4.9. Confocal Laser Scanning Microscopy

Confocal laser scanning microscopy (LSM 880 fast Airyscan NLO, Zeiss, Jena, Germany) was performed to reveal co-localization of Aβ(1–42) and of pGlu-Aβ(3–42), respectively, with α-synuclein. The Cy2-labelled Aβ/pGlu-Aβ (green fluorescence) was visualized by excitation at 488 nm and detection of emission at 510 nm using a low-range band pass (505–530 nm) and the Cy3-labelled α-synuclein (red fluorescence) was visualized using excitation at 543 nm and emission at 570 nm. Antibody specificity was confirmed by omitting primary antibodies. Photoshop CS2 (Adobe Systems, Mountain View, CA, USA) was used to process the images obtained by light and confocal laser scanning microscopy with minimal alterations to brightness, sharpness, color saturation, and contrast.

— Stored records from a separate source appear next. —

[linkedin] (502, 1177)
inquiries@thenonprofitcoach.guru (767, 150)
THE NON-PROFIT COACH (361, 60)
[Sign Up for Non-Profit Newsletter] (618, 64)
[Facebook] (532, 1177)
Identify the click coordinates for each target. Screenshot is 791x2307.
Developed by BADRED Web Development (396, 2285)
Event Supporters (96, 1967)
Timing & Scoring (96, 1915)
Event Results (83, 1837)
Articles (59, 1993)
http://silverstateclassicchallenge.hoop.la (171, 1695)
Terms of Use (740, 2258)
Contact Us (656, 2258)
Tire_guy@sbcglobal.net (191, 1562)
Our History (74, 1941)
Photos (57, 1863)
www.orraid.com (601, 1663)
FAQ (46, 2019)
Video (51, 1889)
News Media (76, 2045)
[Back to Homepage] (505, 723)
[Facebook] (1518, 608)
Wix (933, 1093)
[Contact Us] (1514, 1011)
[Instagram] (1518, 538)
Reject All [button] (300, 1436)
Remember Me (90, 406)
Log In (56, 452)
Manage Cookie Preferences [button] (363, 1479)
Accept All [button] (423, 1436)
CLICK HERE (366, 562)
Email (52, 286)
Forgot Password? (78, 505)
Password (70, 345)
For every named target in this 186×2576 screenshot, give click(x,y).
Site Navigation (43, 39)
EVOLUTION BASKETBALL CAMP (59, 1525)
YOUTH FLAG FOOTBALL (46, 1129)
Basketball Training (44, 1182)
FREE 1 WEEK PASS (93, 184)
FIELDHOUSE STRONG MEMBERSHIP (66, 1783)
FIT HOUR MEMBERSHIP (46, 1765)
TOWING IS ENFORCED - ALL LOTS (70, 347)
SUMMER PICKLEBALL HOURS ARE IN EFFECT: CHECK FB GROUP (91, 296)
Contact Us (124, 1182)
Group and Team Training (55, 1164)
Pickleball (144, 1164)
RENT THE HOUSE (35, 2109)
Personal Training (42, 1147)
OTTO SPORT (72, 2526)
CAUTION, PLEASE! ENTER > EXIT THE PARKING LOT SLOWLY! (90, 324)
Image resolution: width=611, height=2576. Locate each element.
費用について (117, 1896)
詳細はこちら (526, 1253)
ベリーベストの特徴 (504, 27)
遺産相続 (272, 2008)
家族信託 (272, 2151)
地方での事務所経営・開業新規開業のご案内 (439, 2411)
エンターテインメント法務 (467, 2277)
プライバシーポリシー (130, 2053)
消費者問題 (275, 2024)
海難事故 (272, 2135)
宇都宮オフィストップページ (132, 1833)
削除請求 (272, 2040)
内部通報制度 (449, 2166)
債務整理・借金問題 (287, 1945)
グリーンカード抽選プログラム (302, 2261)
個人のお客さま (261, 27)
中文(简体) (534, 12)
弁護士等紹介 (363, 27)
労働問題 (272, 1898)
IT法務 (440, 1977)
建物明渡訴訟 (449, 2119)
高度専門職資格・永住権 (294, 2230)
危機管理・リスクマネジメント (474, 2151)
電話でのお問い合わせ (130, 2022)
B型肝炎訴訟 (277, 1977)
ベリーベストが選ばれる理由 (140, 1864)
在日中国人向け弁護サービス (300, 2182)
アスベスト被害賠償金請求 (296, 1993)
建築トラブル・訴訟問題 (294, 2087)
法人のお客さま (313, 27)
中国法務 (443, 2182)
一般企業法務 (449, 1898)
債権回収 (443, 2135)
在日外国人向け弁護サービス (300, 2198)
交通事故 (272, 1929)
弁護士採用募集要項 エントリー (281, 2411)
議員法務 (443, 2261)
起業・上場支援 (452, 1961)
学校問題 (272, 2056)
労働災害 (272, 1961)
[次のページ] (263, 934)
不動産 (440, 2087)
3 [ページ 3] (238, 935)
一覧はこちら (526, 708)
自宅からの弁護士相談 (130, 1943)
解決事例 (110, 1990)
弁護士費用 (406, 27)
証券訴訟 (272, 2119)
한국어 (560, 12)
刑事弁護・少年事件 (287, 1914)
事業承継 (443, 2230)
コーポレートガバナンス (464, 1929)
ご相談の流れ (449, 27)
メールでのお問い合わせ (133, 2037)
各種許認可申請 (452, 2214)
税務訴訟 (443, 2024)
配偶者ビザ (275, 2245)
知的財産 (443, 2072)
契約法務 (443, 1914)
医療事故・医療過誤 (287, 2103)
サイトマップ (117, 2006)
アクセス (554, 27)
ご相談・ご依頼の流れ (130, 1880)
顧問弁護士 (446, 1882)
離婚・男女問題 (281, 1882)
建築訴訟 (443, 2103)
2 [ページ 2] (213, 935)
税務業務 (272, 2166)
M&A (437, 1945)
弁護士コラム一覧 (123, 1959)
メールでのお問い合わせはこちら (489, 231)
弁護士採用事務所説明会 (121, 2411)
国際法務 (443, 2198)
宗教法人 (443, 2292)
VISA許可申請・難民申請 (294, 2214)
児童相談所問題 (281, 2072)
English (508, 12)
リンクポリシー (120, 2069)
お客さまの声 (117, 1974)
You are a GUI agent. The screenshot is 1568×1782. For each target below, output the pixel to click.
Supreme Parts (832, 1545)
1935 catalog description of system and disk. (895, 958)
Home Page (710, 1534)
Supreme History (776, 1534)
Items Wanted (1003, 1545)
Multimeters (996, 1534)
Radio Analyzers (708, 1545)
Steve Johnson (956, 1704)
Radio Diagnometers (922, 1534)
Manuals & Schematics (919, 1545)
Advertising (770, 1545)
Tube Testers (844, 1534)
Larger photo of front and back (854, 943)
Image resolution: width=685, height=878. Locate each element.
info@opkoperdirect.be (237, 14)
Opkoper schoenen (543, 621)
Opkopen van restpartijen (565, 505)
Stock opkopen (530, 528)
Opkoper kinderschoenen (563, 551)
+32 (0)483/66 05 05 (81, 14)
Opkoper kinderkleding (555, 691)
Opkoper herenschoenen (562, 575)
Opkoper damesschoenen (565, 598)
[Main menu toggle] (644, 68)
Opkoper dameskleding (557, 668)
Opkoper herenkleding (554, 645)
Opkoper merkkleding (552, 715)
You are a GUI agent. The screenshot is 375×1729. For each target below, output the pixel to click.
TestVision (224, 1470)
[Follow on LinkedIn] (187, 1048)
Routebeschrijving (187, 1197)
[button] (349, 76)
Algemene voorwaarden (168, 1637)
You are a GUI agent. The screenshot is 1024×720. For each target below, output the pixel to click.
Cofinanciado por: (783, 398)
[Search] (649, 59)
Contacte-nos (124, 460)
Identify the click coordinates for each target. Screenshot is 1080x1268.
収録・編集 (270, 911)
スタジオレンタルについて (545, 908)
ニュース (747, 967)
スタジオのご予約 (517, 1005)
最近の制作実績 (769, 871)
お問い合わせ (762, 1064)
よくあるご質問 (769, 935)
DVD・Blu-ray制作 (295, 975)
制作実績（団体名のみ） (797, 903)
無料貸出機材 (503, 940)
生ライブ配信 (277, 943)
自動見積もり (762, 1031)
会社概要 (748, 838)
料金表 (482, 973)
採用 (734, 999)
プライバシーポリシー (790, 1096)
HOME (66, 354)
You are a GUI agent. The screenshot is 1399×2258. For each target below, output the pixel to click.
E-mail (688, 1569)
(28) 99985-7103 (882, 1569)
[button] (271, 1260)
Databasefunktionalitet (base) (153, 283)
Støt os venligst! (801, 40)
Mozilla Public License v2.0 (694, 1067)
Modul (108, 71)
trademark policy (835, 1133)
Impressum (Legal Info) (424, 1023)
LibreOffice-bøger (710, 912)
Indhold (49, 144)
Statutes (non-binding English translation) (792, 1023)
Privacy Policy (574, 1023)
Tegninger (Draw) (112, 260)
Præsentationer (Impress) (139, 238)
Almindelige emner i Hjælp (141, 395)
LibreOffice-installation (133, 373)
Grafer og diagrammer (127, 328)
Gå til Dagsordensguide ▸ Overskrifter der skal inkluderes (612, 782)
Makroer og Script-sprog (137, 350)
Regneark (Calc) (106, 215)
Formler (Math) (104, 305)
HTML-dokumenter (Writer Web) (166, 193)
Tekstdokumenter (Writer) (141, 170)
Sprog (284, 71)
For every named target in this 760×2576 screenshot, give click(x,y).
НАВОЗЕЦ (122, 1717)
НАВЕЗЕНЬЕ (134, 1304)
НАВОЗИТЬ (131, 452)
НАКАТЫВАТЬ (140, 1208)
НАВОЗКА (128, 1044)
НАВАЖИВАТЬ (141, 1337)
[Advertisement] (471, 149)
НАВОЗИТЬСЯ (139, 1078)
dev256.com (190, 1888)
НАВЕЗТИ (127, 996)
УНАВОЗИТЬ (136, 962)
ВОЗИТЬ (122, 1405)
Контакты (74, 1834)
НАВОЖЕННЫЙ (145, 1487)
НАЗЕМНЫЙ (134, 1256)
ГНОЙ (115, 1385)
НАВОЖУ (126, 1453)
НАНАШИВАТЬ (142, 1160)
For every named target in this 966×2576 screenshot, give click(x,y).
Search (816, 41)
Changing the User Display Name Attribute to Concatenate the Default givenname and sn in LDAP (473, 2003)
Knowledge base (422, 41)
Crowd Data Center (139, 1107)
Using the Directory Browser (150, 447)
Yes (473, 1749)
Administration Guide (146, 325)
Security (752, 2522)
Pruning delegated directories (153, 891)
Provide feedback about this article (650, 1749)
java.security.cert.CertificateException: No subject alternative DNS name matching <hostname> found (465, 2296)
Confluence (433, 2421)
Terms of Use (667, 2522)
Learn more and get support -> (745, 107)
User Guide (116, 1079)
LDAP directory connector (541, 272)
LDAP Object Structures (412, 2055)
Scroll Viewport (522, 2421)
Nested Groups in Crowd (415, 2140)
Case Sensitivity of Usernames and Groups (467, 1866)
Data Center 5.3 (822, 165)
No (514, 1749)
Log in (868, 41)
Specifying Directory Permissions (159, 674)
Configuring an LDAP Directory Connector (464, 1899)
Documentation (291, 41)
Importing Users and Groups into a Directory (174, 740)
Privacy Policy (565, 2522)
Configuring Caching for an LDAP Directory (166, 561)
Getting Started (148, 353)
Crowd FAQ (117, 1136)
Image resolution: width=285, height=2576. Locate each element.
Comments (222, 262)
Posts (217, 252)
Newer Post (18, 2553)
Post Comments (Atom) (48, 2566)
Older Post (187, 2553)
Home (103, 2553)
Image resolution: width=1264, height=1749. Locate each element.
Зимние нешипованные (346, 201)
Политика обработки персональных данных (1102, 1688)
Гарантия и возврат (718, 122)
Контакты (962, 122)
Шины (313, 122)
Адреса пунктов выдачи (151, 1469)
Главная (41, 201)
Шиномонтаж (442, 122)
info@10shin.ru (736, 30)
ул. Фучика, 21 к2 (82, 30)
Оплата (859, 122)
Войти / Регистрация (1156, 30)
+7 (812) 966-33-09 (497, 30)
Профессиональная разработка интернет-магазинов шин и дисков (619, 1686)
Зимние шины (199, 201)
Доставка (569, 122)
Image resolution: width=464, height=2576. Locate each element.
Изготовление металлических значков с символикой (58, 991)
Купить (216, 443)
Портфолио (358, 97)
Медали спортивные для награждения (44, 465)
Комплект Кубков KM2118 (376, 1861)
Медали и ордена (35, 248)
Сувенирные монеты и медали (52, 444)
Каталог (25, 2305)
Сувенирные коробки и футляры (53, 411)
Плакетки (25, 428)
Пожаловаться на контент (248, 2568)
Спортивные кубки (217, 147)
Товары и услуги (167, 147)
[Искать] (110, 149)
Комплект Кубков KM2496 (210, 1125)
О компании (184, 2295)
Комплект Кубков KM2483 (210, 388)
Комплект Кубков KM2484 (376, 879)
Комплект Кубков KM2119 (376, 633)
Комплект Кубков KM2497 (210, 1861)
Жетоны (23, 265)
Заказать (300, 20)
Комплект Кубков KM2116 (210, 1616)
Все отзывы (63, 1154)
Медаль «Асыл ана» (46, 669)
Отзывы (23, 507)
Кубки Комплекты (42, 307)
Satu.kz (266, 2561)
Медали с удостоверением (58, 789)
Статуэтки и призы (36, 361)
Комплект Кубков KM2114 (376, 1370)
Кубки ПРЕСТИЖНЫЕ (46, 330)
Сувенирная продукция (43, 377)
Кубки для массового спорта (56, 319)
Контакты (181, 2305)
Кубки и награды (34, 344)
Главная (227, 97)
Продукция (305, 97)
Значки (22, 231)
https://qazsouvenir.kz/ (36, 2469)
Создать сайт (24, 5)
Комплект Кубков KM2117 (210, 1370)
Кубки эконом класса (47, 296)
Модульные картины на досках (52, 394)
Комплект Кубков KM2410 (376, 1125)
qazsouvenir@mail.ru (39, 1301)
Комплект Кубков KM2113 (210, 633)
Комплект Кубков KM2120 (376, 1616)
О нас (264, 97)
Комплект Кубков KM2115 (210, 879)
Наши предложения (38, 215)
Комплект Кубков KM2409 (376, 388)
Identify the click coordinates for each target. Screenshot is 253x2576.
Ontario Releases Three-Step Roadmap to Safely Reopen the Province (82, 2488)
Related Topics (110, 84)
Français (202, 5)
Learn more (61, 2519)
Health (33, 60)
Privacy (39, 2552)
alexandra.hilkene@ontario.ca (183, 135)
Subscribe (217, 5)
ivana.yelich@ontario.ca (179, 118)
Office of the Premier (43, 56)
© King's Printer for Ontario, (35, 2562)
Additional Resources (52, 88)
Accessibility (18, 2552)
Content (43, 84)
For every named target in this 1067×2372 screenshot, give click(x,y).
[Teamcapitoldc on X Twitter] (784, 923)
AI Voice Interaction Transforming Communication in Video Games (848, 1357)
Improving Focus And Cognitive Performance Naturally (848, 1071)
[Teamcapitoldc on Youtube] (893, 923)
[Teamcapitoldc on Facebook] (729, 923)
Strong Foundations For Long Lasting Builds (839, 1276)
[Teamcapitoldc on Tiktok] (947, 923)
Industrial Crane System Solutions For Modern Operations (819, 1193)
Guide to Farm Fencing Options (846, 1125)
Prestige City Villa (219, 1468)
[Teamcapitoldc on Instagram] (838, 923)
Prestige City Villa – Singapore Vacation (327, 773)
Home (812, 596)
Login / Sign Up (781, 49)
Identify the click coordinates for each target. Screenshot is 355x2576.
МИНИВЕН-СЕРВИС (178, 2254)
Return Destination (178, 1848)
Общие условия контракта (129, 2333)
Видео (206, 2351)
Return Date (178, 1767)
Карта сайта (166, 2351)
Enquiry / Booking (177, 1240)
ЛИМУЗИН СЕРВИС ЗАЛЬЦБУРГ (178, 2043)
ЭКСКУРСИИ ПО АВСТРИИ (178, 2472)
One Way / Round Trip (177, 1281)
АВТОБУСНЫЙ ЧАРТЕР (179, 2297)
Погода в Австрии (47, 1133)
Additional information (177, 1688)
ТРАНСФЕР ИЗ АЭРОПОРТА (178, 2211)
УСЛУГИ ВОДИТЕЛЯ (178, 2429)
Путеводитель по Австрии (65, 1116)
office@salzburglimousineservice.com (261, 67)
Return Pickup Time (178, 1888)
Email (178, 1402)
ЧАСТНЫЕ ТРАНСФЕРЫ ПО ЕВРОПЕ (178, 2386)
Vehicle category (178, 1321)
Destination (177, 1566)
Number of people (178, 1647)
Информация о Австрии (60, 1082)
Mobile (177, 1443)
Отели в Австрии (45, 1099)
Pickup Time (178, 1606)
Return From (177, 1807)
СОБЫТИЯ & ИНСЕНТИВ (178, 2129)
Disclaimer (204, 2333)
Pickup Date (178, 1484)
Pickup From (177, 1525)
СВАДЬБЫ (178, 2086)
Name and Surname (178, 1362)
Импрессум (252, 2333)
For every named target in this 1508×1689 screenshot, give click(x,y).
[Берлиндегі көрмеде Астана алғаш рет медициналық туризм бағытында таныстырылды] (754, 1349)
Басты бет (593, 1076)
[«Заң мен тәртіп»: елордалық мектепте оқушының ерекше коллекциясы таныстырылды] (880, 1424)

4.10. Colorimetric MTT Assay

The toxic effect of wt-α-synuclein alone and in combination with Aβ(1–42) or pGlu-Aβ(3–42) on neurons was assessed using an MTT assay (Sigma-Aldrich, St. Louis, MO, USA). Mouse primary neurons were isolated from whole brains as described by Becker et al. [76], but the embryo brains were removed at E14. Additionally, the cells were triturated with the use of trypsin. On a 24-well plate, 250,000 cells/well were spread and cultured at 37 °C in a humidified atmosphere containing 5% CO2. Prior to use, 40 µM wt-α-synuclein in combination with 1 µM Aβ(1–42) or 1 µM pGlu-Aβ(3–42) were pre-incubated at 37 °C for 24 h using cell culture medium. The cultivated cells were then treated with these proteins for 48 hours. Afterwards, MTT (3-[4,5-dimethylthiazol-2-yl]-2,5-diphenyl tetrazolium bromide) was added to the cell medium and incubated for four to six hours. The addition of acidic isopropanol solubilized the insoluble formazan precipitates produced by MTT reduction. The absorbance was determined at 570 nm using a plate reader (Tecan Sunrise, Männedorf, Switzerland). The value directly correlates to the number of viable cells.

5. Conclusions

Taken together, these results show, for the first time, an increased aggregation velocity of α-synuclein in the presence of Aβ(1–42) as well as pGlu-Aβ(3–42). Further analyses of the fibrils revealed an interaction of α-synuclein and Aβ in vitro and in vivo, resulting in an accelerated fibril formation most likely caused by an enhanced nucleus formation. These observations suggest a potential cross-talk of different amyloid peptide families such as α-synuclein and Aβ in amyloid-based neurodegenerative diseases. The present results of this study may provide the basis to develop new specific antibodies to label heterogeneous deposits of α-synuclein and Aβ, enabling the development of novel therapeutic and diagnostic approaches.